Well, at such a low voltage you have very huge currents if you want a that high power output. I don't know what your bike and the batteries can deliver but I somehow doubt 300W are realistic. I mean, at 15V that would be 20A, at 10V even 30A. Plus the losses of the amp, charger, cables, plugs (yes, at that high currents that's an issue!), that could add up to another 100W. I would expect an average Joe to have an output of 150-200W over some time, short term power might be higher (double? triple?) but that's not applicable to calculate with.

I would look for a BTL amp (not PBTL), which reaches a higher power at a higher impedance. Such an amp will most likely use a higher voltage, you can use a DC-DC converter for it. A TDA7498E board might be a suitable candidate but I haven't heard one of those. Maybe someone else can say more about these or suggest something else.

In that video Steve is averaging about 55W constant and there is no battery. The system is completely real-time with the exception of a small 58F capacitor that gives a minute's worth of energy if pedaling stops. So the audio (although very loud) is drawing an average of 10-15watts. Surprising but true.
 
In that video Steve is averaging about 55W constant and there is no battery. The system is completely real-time with the exception of a small 58F capacitor that gives a minute's worth of energy if pedaling stops. So the audio (although very loud) is drawing an average of 10-15watts. Surprising but true.
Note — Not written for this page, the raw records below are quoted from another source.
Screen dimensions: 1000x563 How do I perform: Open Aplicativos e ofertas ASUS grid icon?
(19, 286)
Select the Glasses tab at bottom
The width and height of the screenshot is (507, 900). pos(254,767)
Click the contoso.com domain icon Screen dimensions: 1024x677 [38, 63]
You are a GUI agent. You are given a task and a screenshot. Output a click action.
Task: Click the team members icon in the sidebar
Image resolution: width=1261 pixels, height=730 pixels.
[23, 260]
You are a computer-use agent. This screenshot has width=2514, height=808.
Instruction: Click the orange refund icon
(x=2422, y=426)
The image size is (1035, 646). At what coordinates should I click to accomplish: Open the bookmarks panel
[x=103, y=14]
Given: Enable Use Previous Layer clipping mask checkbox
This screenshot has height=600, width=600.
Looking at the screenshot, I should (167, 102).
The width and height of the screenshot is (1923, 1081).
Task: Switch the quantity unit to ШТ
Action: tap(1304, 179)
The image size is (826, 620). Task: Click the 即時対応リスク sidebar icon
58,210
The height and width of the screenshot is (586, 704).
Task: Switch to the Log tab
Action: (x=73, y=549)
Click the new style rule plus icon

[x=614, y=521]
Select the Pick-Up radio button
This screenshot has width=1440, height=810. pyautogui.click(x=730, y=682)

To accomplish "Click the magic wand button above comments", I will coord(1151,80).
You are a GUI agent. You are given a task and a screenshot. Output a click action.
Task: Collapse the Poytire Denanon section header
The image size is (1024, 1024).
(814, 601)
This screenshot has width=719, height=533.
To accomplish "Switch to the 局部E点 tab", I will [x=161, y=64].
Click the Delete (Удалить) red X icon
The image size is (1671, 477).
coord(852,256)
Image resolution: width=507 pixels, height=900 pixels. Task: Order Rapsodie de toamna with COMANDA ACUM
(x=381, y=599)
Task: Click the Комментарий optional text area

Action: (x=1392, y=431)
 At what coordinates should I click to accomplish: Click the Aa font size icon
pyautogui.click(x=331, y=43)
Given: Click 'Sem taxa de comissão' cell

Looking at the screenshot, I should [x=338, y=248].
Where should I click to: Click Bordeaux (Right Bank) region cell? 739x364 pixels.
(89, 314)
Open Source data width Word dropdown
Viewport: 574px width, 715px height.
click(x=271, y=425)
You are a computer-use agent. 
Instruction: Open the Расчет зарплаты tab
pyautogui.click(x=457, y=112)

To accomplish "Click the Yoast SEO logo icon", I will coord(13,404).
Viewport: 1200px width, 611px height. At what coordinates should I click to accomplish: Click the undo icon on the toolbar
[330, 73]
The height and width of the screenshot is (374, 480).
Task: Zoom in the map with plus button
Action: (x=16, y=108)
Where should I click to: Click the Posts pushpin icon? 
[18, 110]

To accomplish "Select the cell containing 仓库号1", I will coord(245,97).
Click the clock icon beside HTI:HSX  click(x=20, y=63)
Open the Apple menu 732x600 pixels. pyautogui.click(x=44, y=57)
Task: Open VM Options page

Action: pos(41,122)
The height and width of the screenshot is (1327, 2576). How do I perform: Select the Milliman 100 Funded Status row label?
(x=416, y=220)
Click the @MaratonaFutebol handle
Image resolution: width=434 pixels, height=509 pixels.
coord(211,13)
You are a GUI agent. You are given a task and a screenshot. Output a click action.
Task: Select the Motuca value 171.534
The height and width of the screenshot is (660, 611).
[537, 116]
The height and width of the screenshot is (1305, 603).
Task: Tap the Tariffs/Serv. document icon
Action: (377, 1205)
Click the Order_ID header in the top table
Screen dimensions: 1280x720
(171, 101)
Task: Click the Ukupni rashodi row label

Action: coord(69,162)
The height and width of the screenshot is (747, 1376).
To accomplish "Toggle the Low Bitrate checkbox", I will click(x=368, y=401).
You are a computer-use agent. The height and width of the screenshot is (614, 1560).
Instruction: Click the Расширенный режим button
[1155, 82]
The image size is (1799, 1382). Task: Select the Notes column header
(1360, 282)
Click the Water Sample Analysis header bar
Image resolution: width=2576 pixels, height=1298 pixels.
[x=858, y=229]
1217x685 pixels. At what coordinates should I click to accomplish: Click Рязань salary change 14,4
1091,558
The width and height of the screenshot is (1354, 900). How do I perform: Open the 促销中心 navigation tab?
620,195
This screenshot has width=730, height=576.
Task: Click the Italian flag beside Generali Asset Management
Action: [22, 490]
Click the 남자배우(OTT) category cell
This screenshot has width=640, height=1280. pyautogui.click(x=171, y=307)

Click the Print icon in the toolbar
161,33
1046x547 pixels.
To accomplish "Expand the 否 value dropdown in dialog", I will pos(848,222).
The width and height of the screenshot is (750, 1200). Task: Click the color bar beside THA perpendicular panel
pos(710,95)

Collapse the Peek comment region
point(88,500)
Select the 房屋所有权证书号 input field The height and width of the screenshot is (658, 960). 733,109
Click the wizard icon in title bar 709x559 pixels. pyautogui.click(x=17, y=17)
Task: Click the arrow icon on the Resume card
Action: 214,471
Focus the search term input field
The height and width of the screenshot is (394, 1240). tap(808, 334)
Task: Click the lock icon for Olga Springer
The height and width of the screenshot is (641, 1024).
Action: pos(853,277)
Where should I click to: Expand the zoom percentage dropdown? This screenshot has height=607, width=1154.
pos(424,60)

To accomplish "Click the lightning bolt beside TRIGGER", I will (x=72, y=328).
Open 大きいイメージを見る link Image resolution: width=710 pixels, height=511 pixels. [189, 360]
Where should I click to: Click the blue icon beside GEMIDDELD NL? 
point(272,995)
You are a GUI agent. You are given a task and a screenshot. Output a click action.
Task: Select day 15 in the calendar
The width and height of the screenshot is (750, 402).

Ah, okay. I know the Beyma fullrange speakers have a very high spl but on a video it is extremely hard to tell how loud it really is. Okay, that narrows it down, the maximum power can be much lower. At this point I have to add, in these regions you won't get much more acoustical output, if you double the power, you gain 3dB but to make it twice as loud you need 10dB more, which equals to 10x the power! So without more power from the bike you won't gain significant more loudness. You can get 3dB more from doubling the membrane surface (a 2nd speaker), if you wire it parallel, it halves the impedance, which will a. result in drawing the double current (which adds another 3dB) and b. makes your amp more useful since it is optimized for 4 Ohm. But that means also you need double of the volume of the enclosure and ofcourse, if the biker can deliver more power.

Overall it seems under these circumstances to buy another amp doesn't make that much sense though. You will gain some more spl but it seems you've already reached the upper third or fourth of the maximum.